Please give back, word for word, each line from the start of the entries through the one in which "[Huis De Rank] (180, 40)" is found.

Dataset records
- Opening Delimiter -
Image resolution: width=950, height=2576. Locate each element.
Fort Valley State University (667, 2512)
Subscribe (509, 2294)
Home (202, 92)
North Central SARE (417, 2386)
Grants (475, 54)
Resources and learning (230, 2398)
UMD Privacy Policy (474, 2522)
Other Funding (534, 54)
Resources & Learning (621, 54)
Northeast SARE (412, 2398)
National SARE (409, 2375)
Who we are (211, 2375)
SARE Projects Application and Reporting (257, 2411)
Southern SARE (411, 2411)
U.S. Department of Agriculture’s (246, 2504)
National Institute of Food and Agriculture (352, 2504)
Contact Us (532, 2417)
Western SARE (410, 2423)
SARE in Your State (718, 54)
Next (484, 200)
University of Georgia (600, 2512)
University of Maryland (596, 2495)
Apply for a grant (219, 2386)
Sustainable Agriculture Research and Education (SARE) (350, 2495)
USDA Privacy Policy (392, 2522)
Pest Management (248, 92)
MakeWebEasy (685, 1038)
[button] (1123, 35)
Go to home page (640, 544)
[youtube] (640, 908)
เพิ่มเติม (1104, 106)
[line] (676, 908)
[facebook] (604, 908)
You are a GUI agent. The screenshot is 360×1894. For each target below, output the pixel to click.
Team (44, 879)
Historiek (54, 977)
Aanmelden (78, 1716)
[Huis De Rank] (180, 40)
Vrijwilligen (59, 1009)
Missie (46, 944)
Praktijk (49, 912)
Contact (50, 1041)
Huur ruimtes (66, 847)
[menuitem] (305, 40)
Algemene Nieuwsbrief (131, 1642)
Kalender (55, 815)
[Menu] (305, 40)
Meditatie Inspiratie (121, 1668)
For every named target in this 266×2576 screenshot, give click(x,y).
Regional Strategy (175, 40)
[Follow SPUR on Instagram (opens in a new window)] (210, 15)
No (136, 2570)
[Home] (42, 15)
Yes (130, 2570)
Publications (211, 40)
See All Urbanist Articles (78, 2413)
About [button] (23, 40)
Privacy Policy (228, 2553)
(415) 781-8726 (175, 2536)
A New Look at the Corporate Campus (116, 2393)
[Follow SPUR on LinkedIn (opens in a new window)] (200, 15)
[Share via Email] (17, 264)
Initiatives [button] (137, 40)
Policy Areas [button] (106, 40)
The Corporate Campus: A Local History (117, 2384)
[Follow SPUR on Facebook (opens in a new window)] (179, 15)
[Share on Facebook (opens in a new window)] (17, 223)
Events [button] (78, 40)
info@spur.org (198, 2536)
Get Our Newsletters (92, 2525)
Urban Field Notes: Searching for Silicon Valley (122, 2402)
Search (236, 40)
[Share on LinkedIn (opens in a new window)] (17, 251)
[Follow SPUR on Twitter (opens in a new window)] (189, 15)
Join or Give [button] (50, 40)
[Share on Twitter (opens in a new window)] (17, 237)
- Closing Delimiter -
- [Response to this task]
Image resolution: width=950, height=2576. Locate each element.
Fort Valley State University (667, 2512)
Subscribe (509, 2294)
Home (202, 92)
North Central SARE (417, 2386)
Grants (475, 54)
Resources and learning (230, 2398)
UMD Privacy Policy (474, 2522)
Other Funding (534, 54)
Resources & Learning (621, 54)
Northeast SARE (412, 2398)
National SARE (409, 2375)
Who we are (211, 2375)
SARE Projects Application and Reporting (257, 2411)
Southern SARE (411, 2411)
U.S. Department of Agriculture’s (246, 2504)
National Institute of Food and Agriculture (352, 2504)
Contact Us (532, 2417)
Western SARE (410, 2423)
SARE in Your State (718, 54)
Next (484, 200)
University of Georgia (600, 2512)
University of Maryland (596, 2495)
Apply for a grant (219, 2386)
Sustainable Agriculture Research and Education (SARE) (350, 2495)
USDA Privacy Policy (392, 2522)
Pest Management (248, 92)
MakeWebEasy (685, 1038)
[button] (1123, 35)
Go to home page (640, 544)
[youtube] (640, 908)
เพิ่มเติม (1104, 106)
[line] (676, 908)
[facebook] (604, 908)
You are a GUI agent. The screenshot is 360×1894. For each target below, output the pixel to click.
Team (44, 879)
Historiek (54, 977)
Aanmelden (78, 1716)
[Huis De Rank] (180, 40)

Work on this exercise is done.